In: Statistics and Probability
a. For the experiment in which the number of computers in use at a six - computer lab is observed, let B, C be the events defined as B = {3, 4, 5, 6}, and C = {1, 3, 5}. Give the event (B ^ C) using set notation (i.e using { } ).
b. Suppose that the probability of a person getting a certain rare disease is 0.0004 . Consider a town of 10,000 people. What is the approximate probability of seeing more than 3 new cases in a year?
c. To get to work, a commuter must cross train tracks. The time the train arrives varies slightly from day to day, but the commuter estimates he will be stopped 10% of work days. During a certain 5 - day work week, what is the probability that he gets stopped at least once during the week?

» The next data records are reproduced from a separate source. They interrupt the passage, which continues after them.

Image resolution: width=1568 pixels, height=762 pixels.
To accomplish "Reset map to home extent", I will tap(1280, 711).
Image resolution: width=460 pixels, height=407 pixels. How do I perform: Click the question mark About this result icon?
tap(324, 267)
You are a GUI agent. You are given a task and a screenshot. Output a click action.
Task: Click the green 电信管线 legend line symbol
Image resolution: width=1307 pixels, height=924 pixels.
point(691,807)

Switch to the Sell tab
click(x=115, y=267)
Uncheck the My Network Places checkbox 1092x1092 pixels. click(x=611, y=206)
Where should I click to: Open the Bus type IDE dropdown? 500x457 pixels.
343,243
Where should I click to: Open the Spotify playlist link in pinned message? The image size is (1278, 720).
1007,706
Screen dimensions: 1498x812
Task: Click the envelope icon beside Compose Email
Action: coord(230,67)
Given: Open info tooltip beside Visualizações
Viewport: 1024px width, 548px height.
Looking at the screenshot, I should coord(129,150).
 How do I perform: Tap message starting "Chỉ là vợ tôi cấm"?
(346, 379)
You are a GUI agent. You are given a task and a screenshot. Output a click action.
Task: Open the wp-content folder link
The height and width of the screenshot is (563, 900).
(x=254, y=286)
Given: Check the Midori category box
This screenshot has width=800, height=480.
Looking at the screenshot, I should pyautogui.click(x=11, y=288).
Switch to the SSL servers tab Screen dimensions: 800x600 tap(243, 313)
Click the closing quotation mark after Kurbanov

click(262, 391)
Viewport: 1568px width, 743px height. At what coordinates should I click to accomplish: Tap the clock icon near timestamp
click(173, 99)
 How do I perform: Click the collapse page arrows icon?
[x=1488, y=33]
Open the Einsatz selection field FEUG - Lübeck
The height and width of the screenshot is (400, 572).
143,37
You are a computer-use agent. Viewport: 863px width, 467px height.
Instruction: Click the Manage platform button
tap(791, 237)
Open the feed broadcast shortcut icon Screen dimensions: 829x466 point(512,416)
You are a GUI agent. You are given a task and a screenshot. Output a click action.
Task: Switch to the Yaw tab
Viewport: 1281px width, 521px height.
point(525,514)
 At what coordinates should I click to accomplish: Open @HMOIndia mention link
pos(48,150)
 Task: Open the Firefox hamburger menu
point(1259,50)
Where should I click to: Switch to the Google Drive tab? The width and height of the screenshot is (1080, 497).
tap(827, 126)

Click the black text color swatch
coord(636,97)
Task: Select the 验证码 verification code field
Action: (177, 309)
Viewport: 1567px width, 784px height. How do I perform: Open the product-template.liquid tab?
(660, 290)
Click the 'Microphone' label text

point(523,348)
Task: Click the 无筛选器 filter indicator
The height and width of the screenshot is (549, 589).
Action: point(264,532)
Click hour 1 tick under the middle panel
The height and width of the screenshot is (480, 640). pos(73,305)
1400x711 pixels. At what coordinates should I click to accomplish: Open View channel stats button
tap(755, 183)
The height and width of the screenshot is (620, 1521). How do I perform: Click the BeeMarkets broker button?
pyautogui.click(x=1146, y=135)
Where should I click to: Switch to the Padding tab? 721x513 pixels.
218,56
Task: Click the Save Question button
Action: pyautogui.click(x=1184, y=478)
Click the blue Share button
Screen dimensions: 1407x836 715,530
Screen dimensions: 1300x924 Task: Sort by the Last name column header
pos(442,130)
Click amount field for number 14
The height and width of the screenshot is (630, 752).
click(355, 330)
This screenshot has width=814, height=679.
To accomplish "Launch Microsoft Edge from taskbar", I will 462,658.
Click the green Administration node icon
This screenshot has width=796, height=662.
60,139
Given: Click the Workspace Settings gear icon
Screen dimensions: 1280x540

d. Suppose occurrences of sales on a small company’s website are modeled by a Poisson model with λ = 6/hour. What is the probability that the next sale will happen in the next 12 minutes?
solution:
a) Given that
U = { 1,2,3,4,5,6}
B = {3,4,5,6} and C = {1,3,5}
B's complement - B^c = U - B = { 1,2,3,4,5,6} - {3,4,5,6} = {1,2}
Note: sometimes logical notation - B conjunction C - BΛC = B and C ={3,5}
b) Given that
The probability of a person getting certain rare disease = 0.0004
Total No.of people = 10,000
Using poisson Distribution, we have
P(X=x) = (e^-λ * λ ^x) / x!
Here, λ = np [ since, poisson distribution is the limiting case of Binomial Distribution]
λ = 10000 * 0.0004 = 4
P(seing more than 3 cases per year) = P(X>3)
= 1 - P(X<=3)
= 1 - [ P(X=0) + P(X=1) + P(x=2) + P(X=3)]
= 1 - [ (e^-4 * 4 ^0) / 0! + (e^-4 * 4 ^1) / 1! + (e^-4 * 4 ^2) / 2! + (e^-4 * 4 ^3) / 3! ]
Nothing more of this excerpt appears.